About this task:
Copy the stretch of the Branch Davidian article from "Schroeder’s autopsy would" through "Texas on Friday,..." word for word.

EDITOR’S NOTE: This article was originally published on February 28, 2018, the day marking the 25th anniversary of the raid at the Branch Davidian compound in Elk, Texas.

The shootout claimed the lives of ATF Agents Steve Willis, 32, of the ATF’s Houston field division; Robert J. Williams, 26, of the ATF’s New Orleans field division, who was assigned to Little Rock; Conway LaBleu, 30, of the ATF’s New Orleans field division, and Todd McKeehan, 28, of the ATF’s New Orleans field division.

Seventeen other agents were wounded.

Law enforcement officers and some family members of the agents who died in the shootout attended a private memorial gathering Wednesday morning at the Texas Ranger Museum and Hall of Fame in Waco.

Branch Davidians Winston Blake, 28, British, Peter Gent, 24, Australian, Peter Hipsman, 28, Perry Jones, 64, and Jaydean Wendell, 34, also died.

Several hours later ATF agents shot and killed Davidian Michael Schroeder, 29, after he allegedly fired a pistol at agents outside the complex.

Schroeder’s autopsy would reveal he’d been shot seven times, five times in the back.

The group’s leader, David Koresh, was wounded, but survived.

But who were the people in the compound, where’d they come from and what were they doing?

An Army helicopter flies low and near the Branch Davidian compound near Waco, Texas on Friday,...
An Army helicopter flies low and near the Branch Davidian compound near Waco, Texas on Friday, April 3, 1993. The helicopter partially obscures a banner hung out a compound window by cult members reading “Rodney King, we understand.” (AP Photo/Charles Krupa)(Charles Krupa | ASSOCIATED PRESS)

THE BEGINNINGS

The group’s roots can be traced back to 1929 when Bulgarian-born immigrant Victor T. Houteff split from the Adventist church and established the Davidians, a small reform movement within the Seventh-Day Adventist Church, saying that his pure church was a prerequisite for Christ’s return to earth.

Both Houteff’s Davidians and later the Branch Davidians, led by Ben Roden beginning in 1955, were formed to prepare for the second advent of Christ, which the groups’ members believed was close at hand.

Houteff published a series of tracts called collectively The Shepherd’s Rod, in which he embraced the Adventist teachings of Christ’s imminent return, Saturday worship, dietary regulations and pacifism.

Houteff, after splintering from the Adventist church body, brought his followers to Waco where in 1935 he and 37 followers settled on a site that then was two miles west of Waco, which they named Mount Carmel.

Victor Houteff (left) and Benjamin Roden (right)

Entries shown:

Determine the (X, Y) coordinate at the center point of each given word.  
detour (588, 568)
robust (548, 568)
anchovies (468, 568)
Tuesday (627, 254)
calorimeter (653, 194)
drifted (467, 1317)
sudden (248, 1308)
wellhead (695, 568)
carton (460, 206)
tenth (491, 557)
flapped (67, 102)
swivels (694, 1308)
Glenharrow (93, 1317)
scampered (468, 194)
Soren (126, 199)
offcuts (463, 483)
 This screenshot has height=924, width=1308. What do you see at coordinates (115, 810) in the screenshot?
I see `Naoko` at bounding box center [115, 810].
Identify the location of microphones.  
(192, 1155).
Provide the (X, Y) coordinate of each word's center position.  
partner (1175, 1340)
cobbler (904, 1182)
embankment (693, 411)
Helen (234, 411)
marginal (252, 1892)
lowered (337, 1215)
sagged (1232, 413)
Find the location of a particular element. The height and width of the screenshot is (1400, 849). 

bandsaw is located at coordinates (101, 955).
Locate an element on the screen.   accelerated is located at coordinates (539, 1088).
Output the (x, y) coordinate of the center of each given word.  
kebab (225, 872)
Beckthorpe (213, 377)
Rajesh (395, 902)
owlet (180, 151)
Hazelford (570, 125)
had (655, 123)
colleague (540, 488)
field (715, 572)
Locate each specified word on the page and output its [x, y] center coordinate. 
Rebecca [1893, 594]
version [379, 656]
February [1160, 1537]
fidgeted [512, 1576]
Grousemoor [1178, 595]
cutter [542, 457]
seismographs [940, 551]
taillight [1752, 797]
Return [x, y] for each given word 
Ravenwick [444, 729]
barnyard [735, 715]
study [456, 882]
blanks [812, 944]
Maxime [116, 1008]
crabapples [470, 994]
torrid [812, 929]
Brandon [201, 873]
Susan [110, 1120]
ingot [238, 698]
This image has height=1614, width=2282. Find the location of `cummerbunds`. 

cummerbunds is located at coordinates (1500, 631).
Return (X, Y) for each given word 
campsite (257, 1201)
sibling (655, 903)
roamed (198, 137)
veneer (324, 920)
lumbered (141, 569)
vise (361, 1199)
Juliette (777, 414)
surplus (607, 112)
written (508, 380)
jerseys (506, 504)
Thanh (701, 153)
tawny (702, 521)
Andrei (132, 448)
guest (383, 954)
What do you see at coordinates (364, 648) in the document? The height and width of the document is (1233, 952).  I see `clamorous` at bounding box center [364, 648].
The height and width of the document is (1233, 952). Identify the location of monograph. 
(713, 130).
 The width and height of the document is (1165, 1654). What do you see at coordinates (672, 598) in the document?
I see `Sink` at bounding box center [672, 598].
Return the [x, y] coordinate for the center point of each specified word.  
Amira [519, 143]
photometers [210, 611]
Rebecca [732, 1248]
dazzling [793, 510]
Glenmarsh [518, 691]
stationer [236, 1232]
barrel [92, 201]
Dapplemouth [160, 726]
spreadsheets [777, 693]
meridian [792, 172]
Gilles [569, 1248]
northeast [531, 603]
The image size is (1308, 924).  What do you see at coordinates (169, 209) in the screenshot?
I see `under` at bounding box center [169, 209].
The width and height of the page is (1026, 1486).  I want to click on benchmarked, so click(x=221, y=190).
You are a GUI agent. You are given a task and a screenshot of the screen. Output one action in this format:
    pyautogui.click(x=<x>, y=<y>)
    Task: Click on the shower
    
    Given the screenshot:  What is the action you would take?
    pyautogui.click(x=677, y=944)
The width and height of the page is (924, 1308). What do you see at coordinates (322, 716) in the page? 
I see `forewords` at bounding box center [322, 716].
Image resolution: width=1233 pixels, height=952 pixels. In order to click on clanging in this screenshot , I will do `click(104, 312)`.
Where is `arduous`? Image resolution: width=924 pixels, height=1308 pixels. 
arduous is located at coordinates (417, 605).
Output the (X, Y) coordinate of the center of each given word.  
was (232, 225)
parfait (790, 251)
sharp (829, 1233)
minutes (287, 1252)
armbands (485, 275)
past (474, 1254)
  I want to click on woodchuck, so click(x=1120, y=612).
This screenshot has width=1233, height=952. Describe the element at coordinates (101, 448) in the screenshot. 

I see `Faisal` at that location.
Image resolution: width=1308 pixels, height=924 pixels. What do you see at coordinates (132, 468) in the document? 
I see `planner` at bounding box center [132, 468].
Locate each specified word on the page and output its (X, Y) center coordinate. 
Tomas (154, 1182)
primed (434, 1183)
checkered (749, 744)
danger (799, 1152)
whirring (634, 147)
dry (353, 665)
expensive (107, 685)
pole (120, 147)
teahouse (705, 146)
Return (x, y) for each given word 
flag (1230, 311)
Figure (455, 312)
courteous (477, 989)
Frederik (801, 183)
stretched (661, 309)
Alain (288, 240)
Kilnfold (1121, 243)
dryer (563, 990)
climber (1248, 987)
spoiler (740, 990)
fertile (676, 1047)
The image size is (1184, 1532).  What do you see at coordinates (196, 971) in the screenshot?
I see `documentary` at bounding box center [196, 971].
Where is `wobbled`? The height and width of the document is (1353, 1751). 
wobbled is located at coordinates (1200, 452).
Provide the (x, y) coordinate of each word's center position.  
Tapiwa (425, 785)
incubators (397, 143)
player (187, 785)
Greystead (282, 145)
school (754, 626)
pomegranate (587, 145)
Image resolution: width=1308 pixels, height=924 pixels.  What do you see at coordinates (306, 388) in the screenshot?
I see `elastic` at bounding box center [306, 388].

Exercise response:
Schroeder’s autopsy would reveal he’d been shot seven times, five times in the back.

The group’s leader, David Koresh, was wounded, but survived.

But who were the people in the compound, where’d they come from and what were they doing?

An Army helicopter flies low and near the Branch Davidian compound near Waco, Texas on Friday,...